Terminó el calvario y asumí la derrota de mi cuerpo, con menos optimismo que Tamames. Uno puede alardear de realizar maratones o de escribir libros de economía, pero poco tiene que hacer ante el castigo de una esterilla y el equilibrio del cuerpo estirado. Somos seres imperfectos y la medida de nuestra imperfección se demuestra cuando intentas alcanzar el pie con la mano y no eres capaz de llegar ni a la rodilla. Como obtener solamente 53 votos a favor. Fue una buena cura de humildad, un bautismo doloroso que acabó con los comentarios sarcásticos de la monitora sobre lo tranquila que había sido la sesión, las mujeres jubiladas felicitándose por haber logrado hacer el pino, como diputadas socialistas, y el hombre maduro abrazándome y animándome sobre lo terribles que son los comienzos, como Montero y Belarra, ausentes y cariacontecidas en su final de ciclo.

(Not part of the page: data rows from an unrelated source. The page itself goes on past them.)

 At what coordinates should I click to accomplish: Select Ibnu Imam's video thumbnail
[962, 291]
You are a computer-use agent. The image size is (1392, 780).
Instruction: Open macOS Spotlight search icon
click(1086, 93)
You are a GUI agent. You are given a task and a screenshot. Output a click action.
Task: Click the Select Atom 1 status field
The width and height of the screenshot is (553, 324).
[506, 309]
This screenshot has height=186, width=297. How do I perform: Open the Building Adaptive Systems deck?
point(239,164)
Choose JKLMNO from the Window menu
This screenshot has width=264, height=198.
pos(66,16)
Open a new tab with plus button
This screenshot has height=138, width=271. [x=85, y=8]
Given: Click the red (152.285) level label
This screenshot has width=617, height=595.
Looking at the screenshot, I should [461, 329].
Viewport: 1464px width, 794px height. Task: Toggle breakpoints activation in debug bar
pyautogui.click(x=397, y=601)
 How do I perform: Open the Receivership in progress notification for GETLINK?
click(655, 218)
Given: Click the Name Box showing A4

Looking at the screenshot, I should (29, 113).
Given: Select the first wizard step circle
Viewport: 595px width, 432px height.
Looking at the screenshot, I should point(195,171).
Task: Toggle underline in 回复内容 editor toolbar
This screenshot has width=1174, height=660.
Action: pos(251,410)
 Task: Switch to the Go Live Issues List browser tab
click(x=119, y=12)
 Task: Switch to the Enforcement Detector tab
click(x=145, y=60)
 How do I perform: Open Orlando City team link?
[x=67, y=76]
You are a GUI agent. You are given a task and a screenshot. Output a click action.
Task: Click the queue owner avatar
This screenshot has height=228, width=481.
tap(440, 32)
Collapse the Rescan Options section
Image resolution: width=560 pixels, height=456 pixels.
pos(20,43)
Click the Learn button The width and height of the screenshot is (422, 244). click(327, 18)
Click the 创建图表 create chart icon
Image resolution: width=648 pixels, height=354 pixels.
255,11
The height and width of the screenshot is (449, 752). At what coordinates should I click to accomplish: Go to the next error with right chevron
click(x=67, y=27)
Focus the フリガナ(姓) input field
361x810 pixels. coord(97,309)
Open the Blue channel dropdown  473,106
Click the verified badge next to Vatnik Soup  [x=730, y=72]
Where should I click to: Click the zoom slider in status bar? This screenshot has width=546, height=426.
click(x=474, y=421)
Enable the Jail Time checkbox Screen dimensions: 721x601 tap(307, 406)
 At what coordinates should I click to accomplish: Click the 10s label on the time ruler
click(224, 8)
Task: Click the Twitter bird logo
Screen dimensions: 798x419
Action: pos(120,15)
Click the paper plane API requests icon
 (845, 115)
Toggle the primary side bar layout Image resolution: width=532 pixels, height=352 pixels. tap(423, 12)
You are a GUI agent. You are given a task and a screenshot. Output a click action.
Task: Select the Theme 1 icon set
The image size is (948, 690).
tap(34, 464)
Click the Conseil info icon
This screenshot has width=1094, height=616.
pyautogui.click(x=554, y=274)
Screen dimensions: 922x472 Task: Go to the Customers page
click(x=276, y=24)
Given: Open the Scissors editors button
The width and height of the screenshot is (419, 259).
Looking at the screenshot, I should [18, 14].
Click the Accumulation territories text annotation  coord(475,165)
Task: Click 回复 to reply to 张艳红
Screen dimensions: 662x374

Llegar a casa fue un canto a la supervivencia. Me duché y busqué el sillón burgués que me devolvió mis ínsulas y frustraciones. En el televisor apareció el hemiciclo, casi vacío, como mi alma. Experimenté el sopor de las arengas artificiales, la presentación en el templo de la nueva lideresa, Yolanda Díaz, que no es nueva y no lidera, por más que sonría y entone los discursos con acento de fräulein María. Y todo a costa de nuestra respiración. Sin incienso y sin adoptar la flor de loto.